Open Source or Closed?

I often get the question whether an agribusiness wanting to build an LLM type feature should leverage the close source model like ChatGPT or use an open source LLM like Llama 2 from Meta.

First and foremost, an agrifood business should identify practical use cases where LLMs offer clear value, rather than being dazzled or worse, frazzled by the technology.

Thoughtfully integrating LLMs into existing workflows improves outcomes without overestimating their autonomy.

For any agrifood business, as usual there are tradeoffs in using a closed model like ChatGPT or an open source model like Llama 2.

If you go with a closed model like OpenAI’s ChatGPT, you will need fewer technology skill sets as OpenAI’s APIs are and will be much more robust in the future. On the flip side, you will have limited flexibility and maybe some irrational fear of data security.

On the other hand, an open source model like Llama2, will require a larger investment in software resources to help customize the experience, but it will give you the flexibility to create your own unique experience.

Are you a laggard or an over shooter?

As I said last week, being thoughtful and deliberate about AI is critical.

You don’t want to be a laggard. Laggard organizations risk falling behind if they dismiss LLMs as overhyped or avoid AI altogether. 

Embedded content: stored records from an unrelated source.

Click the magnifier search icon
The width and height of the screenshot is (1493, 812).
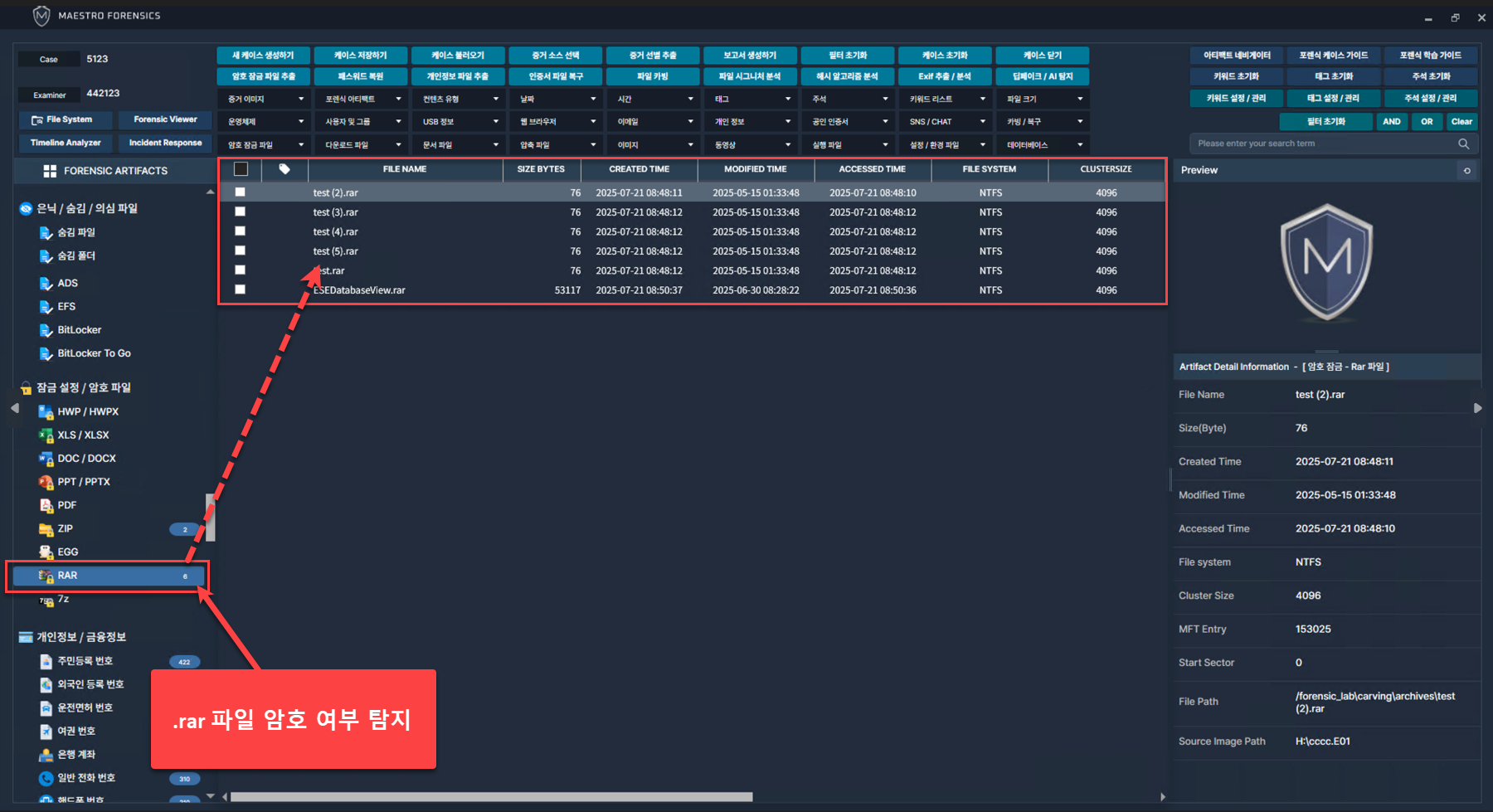click(1463, 143)
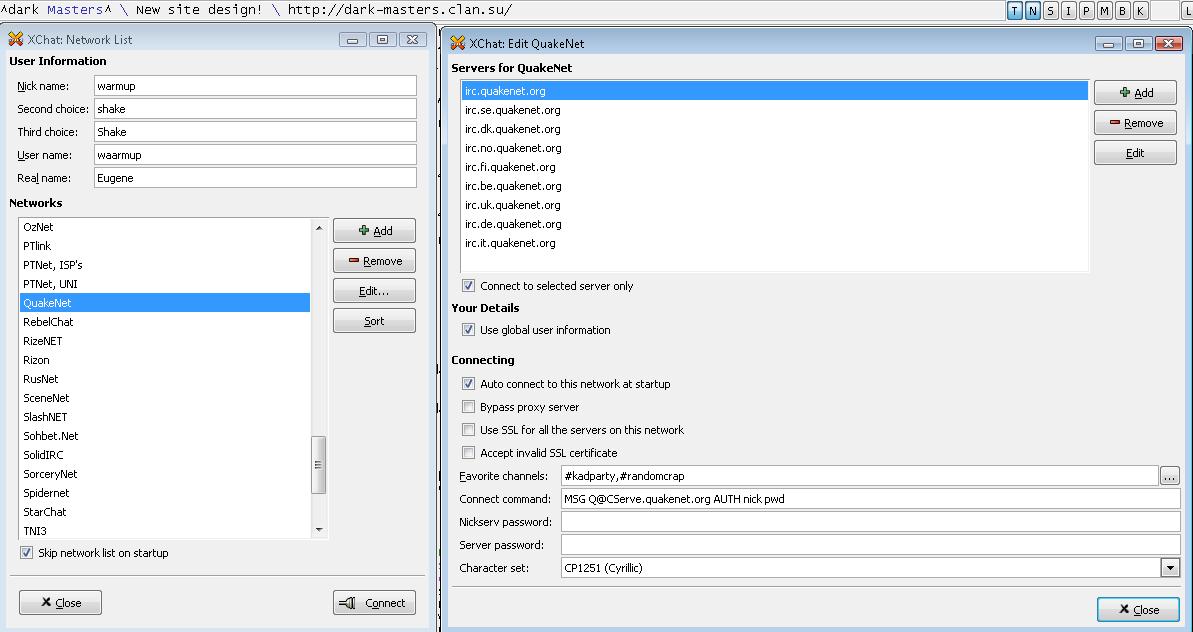
Task: Toggle the T channel mode button
Action: click(1015, 11)
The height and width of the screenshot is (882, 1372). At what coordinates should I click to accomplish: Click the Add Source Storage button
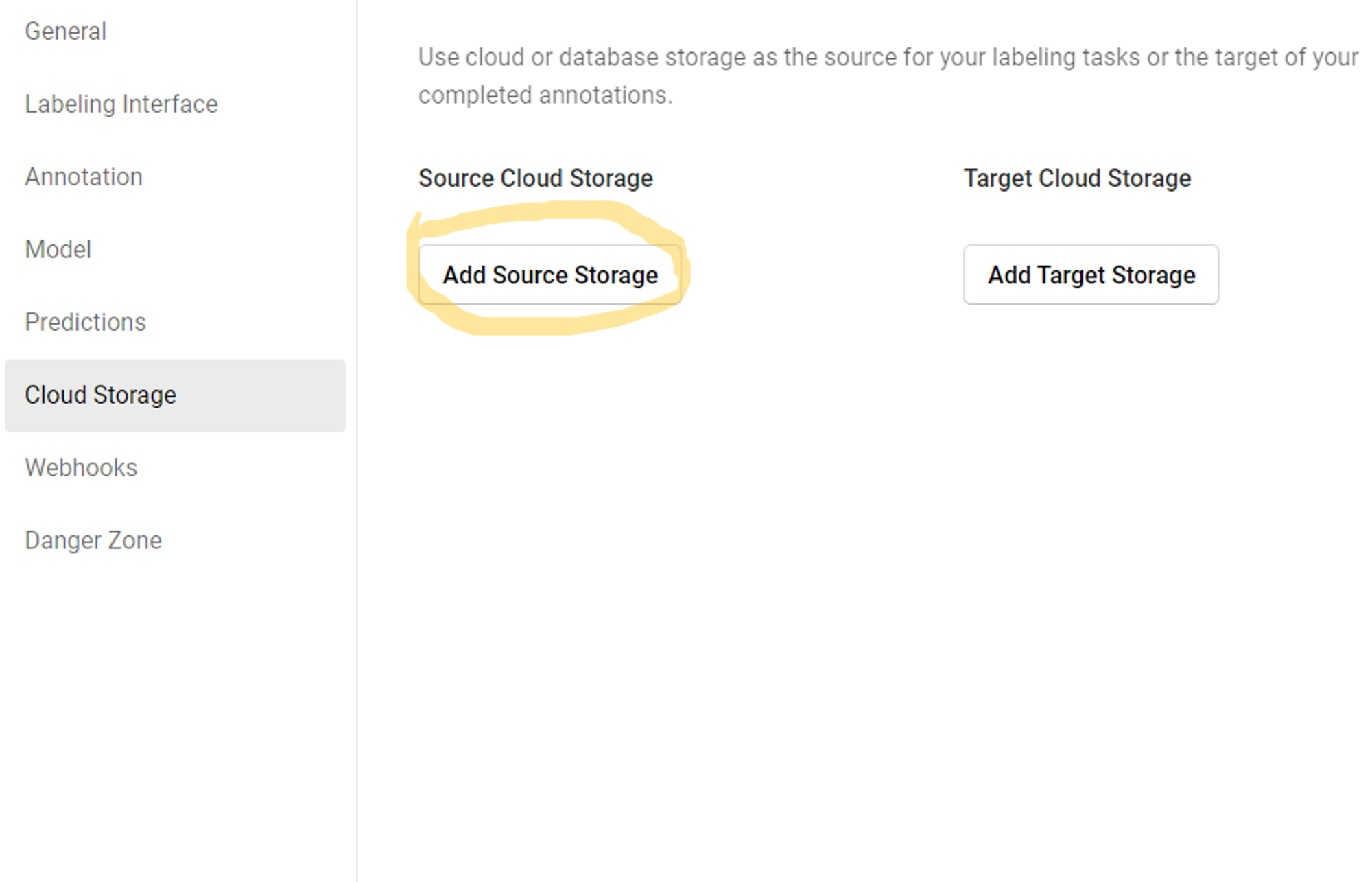pyautogui.click(x=549, y=275)
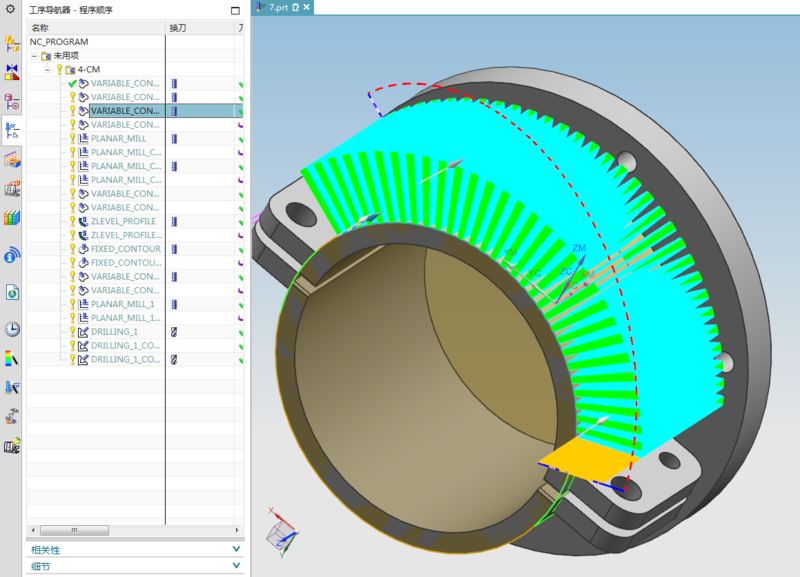Viewport: 800px width, 577px height.
Task: Collapse the 未用项 tree node
Action: [35, 56]
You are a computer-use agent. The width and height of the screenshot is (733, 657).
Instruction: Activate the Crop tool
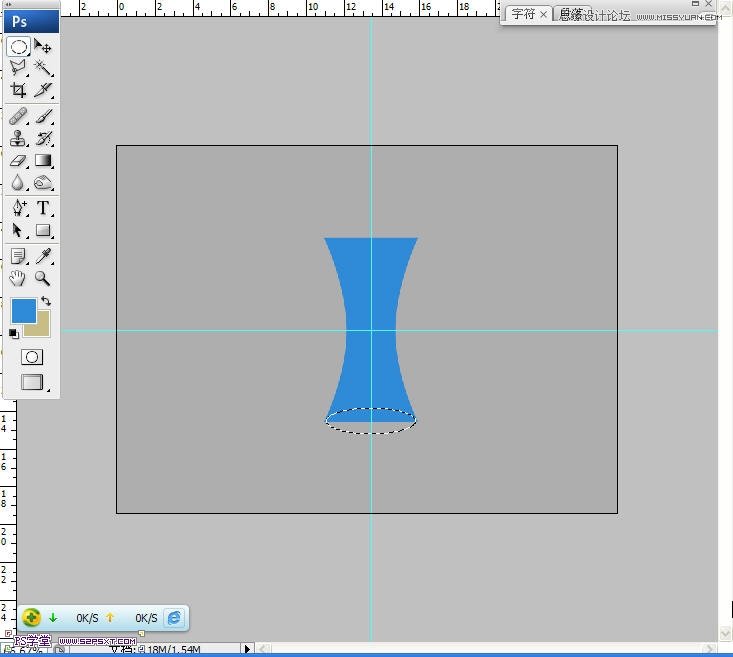pos(18,90)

Take a critical and close look at your organization, and see if your organization shows any symptoms of these situations.

Laggard symptoms

Thoughtfully experimenting with emerging technologies like LLMs, even in limited scopes, keeps organizations competitive. Laggards who wait too long risk sudden obsolescence.

On the other hand, you don’t want to overshoot or you will overpromise and not be able to dollar.

Overshoot symptoms

LLMs have limitations today and sensible adoption considers ethics, & amplifies human capabilities.

Organizations should look for a strong ROI for this use case, think about how you can tweak or optimize your existing workflows, how you can use your domain expertise to create feedback loops, and get the most benefit out of your investment.

So engage with these new capabilities, and don’t turn your back to them, whether  you are a small startup or an established agribusiness.